If a line below contains the string "computer", copy it out.

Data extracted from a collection

=== Section Start ===

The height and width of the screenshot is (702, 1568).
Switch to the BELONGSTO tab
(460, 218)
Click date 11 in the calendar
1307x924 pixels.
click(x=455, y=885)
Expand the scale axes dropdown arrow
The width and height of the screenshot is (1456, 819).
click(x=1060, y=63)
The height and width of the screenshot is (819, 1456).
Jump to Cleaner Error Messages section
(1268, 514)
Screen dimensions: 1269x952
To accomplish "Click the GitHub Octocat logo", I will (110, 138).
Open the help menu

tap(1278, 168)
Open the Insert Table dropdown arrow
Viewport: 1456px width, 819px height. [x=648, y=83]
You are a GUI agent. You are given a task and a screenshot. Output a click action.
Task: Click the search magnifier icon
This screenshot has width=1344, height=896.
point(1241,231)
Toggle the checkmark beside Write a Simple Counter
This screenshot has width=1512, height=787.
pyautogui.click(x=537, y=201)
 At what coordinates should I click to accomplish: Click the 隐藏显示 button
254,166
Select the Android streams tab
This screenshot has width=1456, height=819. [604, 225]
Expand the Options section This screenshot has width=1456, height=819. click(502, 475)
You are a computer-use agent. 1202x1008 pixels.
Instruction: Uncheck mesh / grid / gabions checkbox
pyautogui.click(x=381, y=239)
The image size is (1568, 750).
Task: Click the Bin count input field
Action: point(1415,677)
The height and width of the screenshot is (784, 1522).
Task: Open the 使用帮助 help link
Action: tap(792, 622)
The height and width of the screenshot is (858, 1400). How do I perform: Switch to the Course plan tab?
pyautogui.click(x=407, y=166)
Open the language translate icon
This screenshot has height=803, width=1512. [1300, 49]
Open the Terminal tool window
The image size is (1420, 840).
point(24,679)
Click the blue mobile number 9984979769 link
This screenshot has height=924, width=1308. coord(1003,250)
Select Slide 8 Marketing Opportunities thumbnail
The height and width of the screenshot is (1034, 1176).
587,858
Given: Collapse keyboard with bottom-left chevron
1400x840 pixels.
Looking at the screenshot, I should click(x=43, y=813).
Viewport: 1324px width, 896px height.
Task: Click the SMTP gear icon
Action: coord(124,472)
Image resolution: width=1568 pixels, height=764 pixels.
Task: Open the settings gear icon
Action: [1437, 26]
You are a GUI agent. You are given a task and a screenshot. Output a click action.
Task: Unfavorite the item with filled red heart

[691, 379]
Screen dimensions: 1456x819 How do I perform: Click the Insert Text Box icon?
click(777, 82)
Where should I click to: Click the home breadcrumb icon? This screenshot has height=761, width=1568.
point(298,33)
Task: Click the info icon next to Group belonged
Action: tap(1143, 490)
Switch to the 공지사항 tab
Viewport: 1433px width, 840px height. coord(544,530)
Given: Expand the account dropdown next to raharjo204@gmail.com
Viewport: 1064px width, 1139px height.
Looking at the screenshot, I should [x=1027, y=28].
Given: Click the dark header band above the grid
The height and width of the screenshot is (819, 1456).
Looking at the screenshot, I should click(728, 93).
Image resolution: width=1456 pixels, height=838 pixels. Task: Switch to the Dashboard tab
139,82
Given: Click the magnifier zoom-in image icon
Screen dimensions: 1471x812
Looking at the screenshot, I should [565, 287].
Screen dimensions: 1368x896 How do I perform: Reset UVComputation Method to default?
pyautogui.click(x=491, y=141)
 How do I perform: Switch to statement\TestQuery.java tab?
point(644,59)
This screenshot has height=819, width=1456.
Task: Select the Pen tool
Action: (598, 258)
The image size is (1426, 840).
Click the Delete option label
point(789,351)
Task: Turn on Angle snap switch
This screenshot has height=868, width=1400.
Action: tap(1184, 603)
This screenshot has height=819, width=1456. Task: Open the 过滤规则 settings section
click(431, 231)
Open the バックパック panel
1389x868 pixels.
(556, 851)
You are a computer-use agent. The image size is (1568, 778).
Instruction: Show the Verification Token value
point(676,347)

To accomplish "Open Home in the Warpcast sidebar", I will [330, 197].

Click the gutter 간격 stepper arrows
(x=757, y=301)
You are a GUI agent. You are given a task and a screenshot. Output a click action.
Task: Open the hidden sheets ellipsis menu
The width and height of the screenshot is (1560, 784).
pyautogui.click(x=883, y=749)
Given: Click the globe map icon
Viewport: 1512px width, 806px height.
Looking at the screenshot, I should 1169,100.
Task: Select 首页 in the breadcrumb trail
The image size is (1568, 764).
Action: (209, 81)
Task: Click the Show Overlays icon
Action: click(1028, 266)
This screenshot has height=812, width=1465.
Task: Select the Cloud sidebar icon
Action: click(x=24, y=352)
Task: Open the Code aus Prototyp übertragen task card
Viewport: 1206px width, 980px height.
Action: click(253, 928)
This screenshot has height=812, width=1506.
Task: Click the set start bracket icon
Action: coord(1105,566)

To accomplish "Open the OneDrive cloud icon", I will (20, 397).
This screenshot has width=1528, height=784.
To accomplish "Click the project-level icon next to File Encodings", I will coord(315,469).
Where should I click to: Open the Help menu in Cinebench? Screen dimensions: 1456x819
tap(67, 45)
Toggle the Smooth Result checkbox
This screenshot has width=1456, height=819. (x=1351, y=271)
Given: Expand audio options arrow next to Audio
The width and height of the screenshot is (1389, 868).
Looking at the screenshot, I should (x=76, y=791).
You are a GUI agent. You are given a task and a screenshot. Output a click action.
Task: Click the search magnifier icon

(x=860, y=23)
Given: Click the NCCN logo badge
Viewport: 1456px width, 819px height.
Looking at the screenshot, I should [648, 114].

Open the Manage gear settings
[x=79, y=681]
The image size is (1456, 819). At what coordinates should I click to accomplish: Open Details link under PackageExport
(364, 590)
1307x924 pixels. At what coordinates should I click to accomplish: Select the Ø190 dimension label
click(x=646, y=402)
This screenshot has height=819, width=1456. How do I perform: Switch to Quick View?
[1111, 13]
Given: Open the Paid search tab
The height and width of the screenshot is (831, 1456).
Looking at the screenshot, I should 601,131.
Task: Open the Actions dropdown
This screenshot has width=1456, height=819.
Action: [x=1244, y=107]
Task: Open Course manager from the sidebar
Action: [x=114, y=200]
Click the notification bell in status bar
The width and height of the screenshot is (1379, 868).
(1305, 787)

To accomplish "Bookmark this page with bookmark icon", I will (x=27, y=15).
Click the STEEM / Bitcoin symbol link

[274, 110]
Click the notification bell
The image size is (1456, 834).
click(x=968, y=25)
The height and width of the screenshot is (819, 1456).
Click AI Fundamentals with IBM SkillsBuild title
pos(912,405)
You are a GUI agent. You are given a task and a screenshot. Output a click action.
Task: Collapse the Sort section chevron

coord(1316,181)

=== Section End ===

▸ Solution for this task
You are a computer-use agent. 1202x1008 pixels.
You are a computer-use agent. The image size is (1568, 778).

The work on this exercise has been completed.